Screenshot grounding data
=== Section Start ===
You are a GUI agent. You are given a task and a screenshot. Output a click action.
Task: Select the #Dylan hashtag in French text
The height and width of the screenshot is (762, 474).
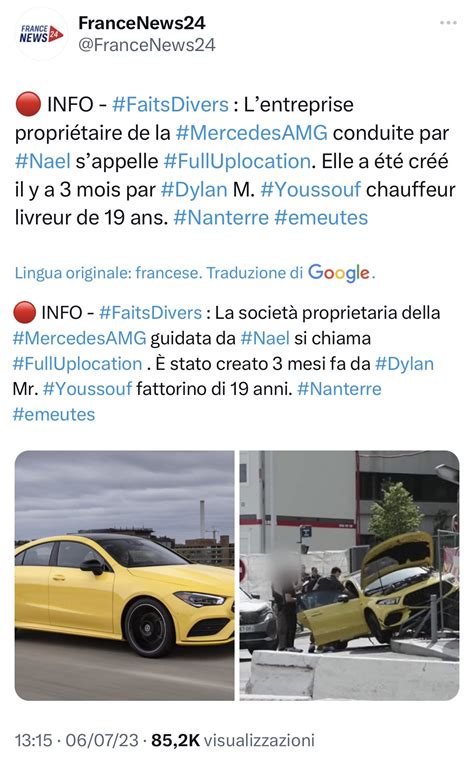point(194,190)
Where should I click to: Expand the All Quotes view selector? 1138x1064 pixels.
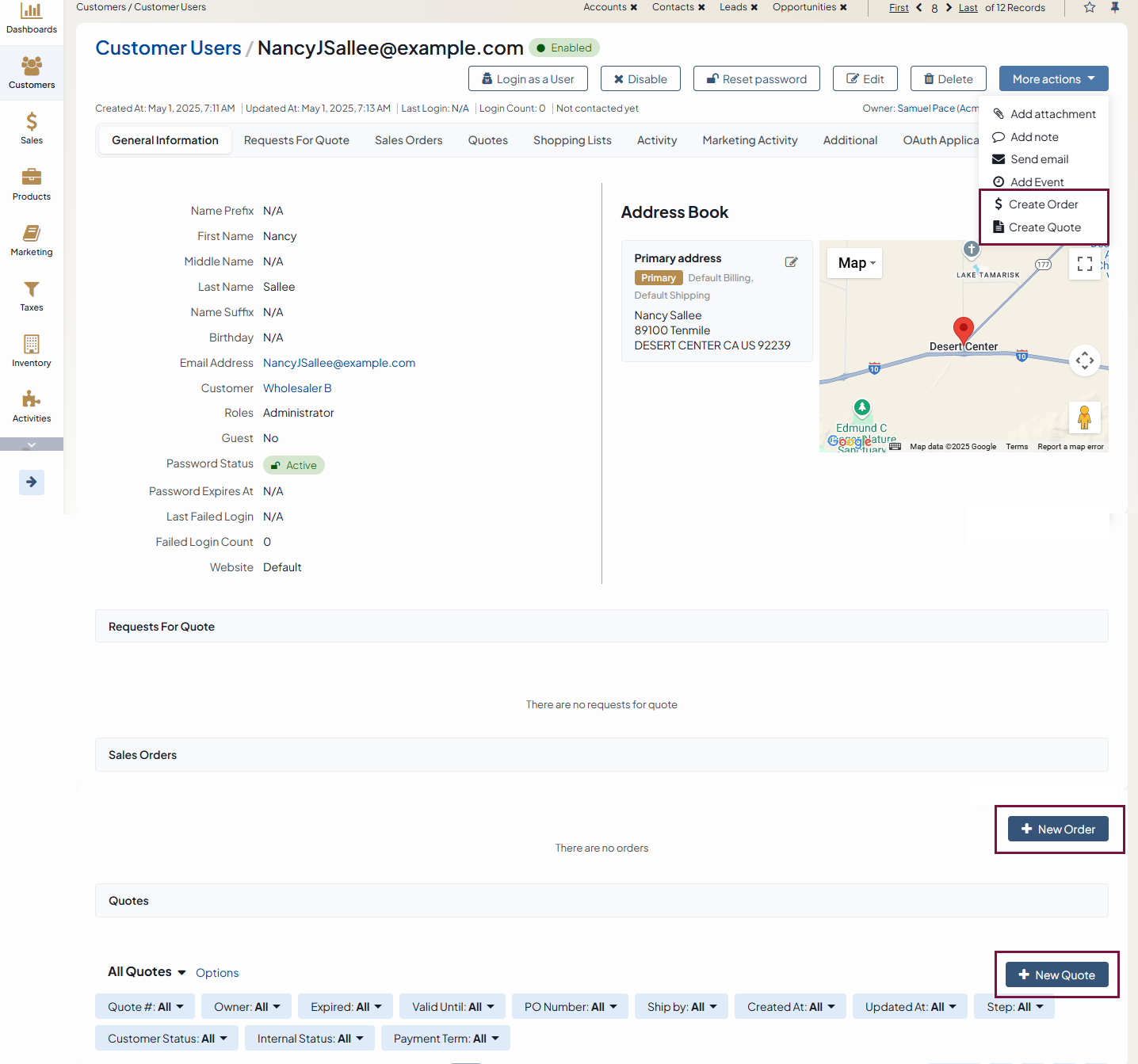pyautogui.click(x=147, y=972)
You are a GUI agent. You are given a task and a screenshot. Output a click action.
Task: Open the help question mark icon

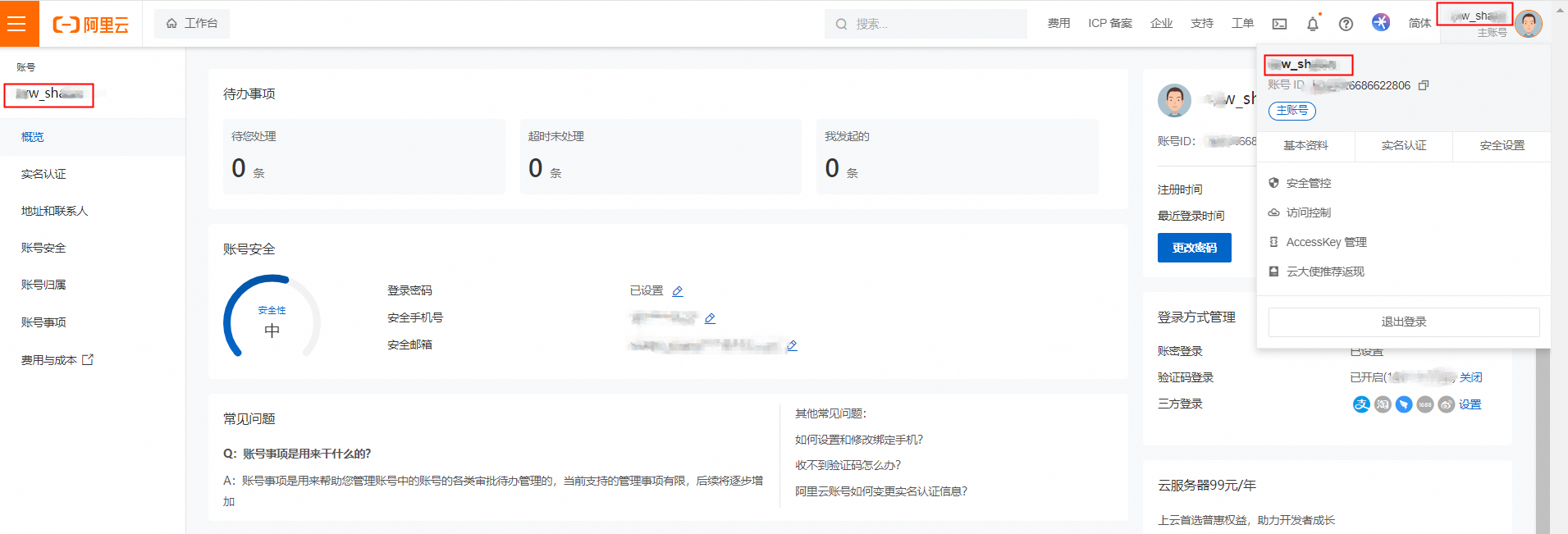(1346, 24)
=== Section End ===
Work item: Line by line, restate the data above exactly as it stands, minus the pictures.

Output of the exercise:
You are a GUI agent. You are given a task and a screenshot. Output a click action.
Task: Select the #Dylan hashtag in French text
The height and width of the screenshot is (762, 474).
point(194,190)
Where should I click to: Expand the All Quotes view selector? 1138x1064 pixels.
pyautogui.click(x=147, y=972)
You are a GUI agent. You are given a task and a screenshot. Output a click action.
Task: Open the help question mark icon

(1346, 24)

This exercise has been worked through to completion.